Quote only the lines that start at the line with "This screenshot has width=467, height=724." and run to the end of the entries; omit the pictures.

━━━━━━━━━━━━━━━━━━━━━━━━━━━━━━

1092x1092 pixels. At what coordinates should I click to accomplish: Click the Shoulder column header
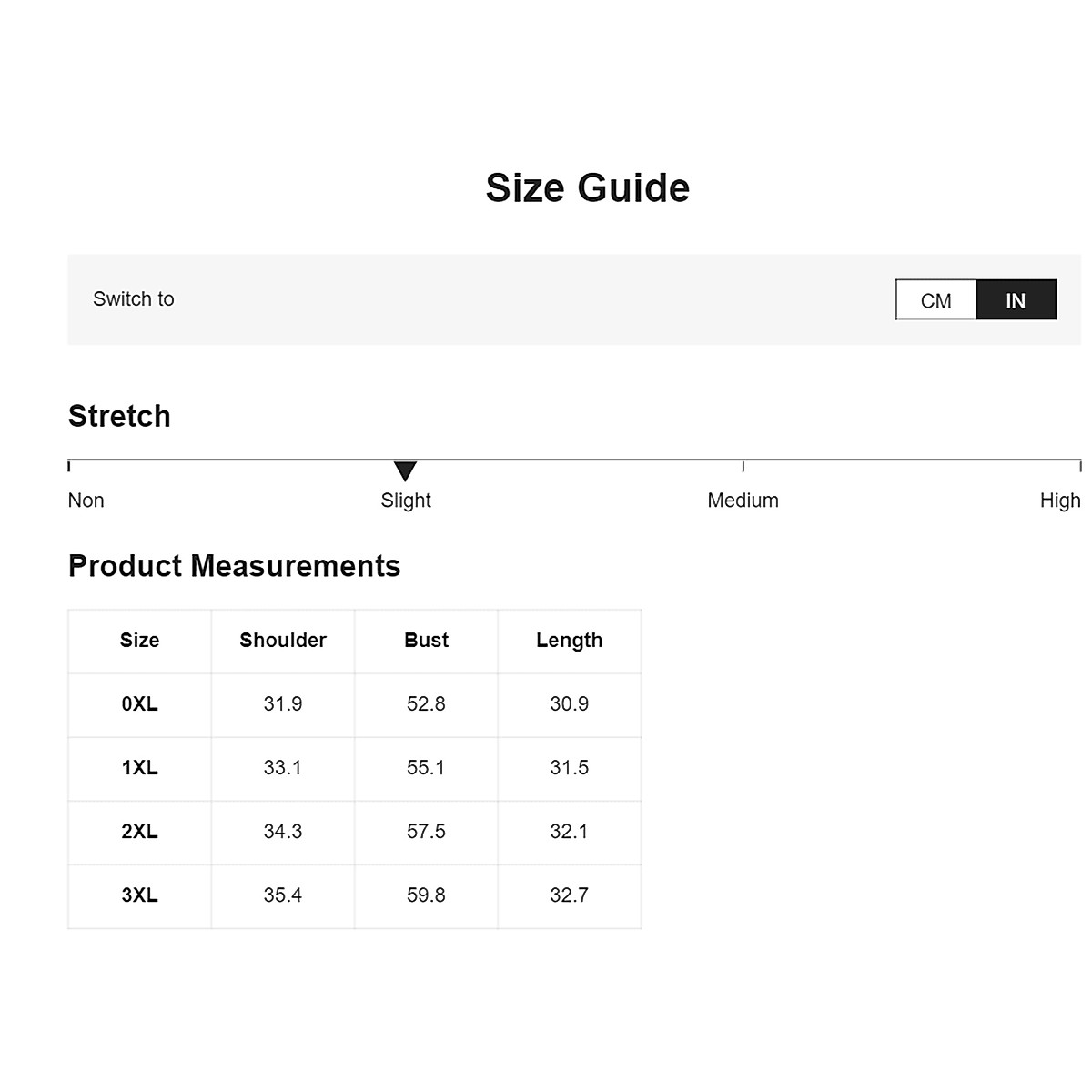pos(283,641)
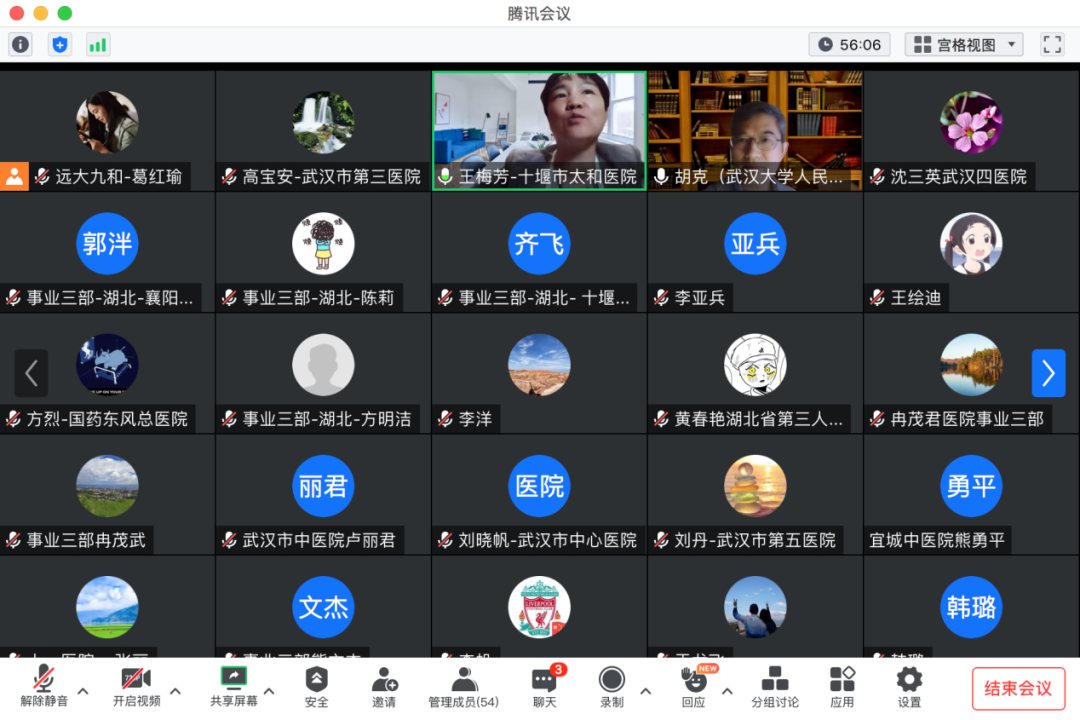
Task: Open Manage Members (管理成员) panel
Action: click(x=463, y=686)
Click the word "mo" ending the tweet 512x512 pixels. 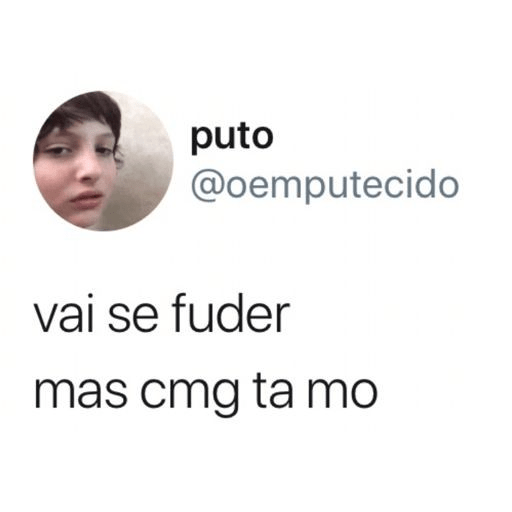(x=342, y=391)
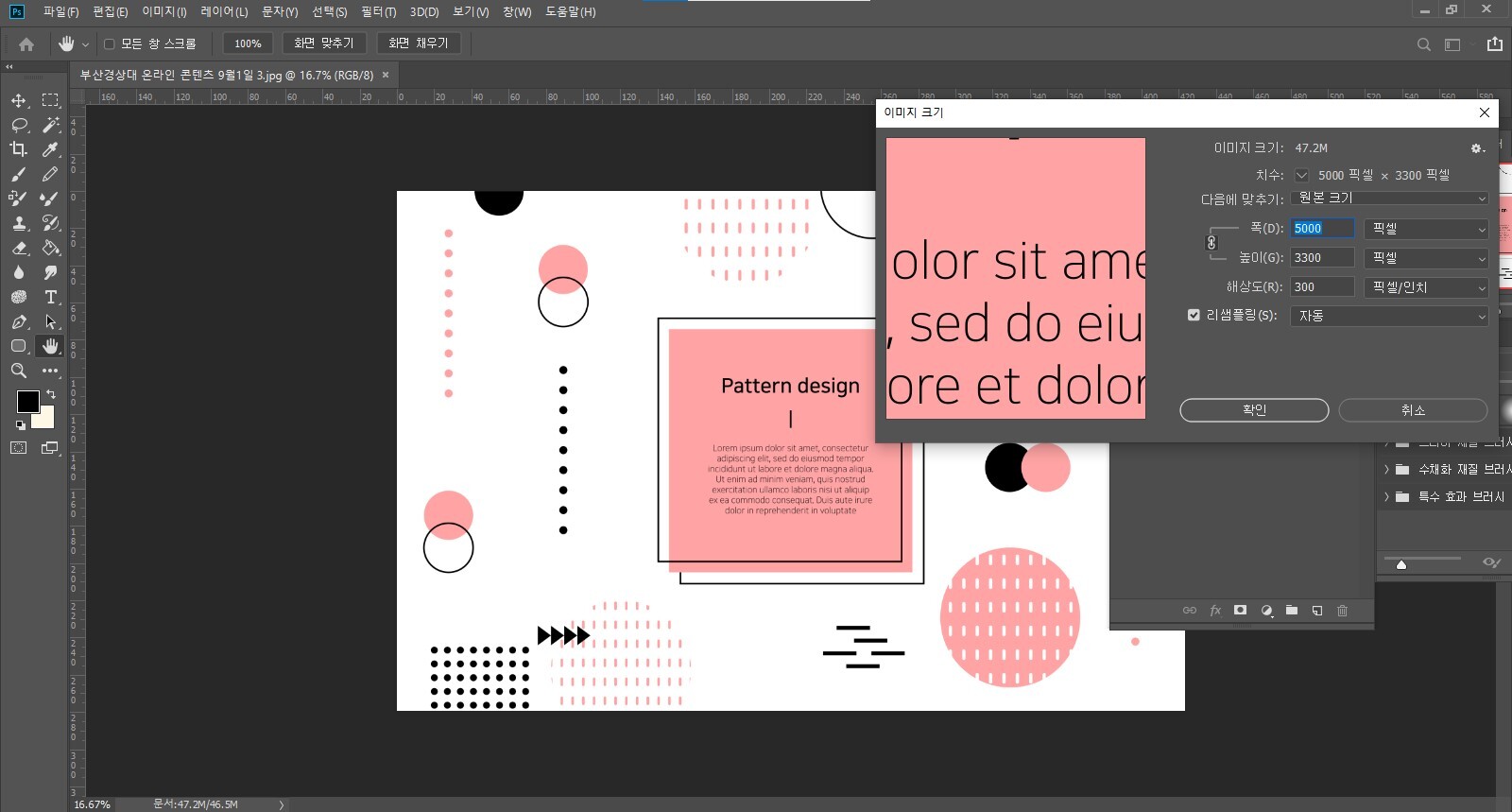This screenshot has width=1512, height=812.
Task: Select the Crop tool
Action: [18, 149]
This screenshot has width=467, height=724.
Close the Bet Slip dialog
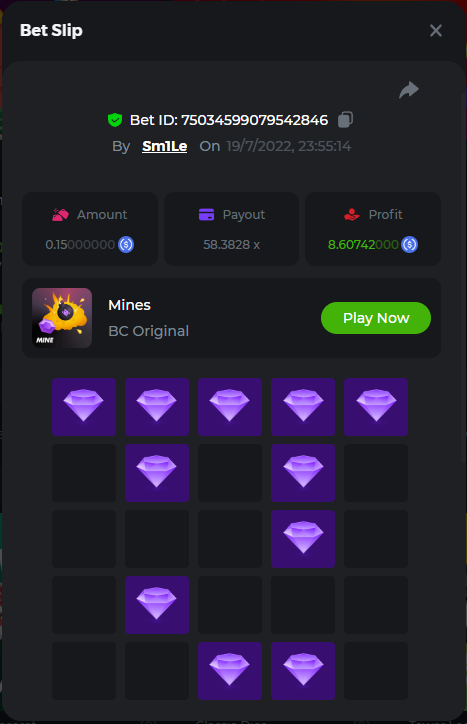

━━━━━━━━━━━━━━━━━━━━━━━━━━━━━━

ANSWER BOX:
This screenshot has width=467, height=724.
Close the Bet Slip dialog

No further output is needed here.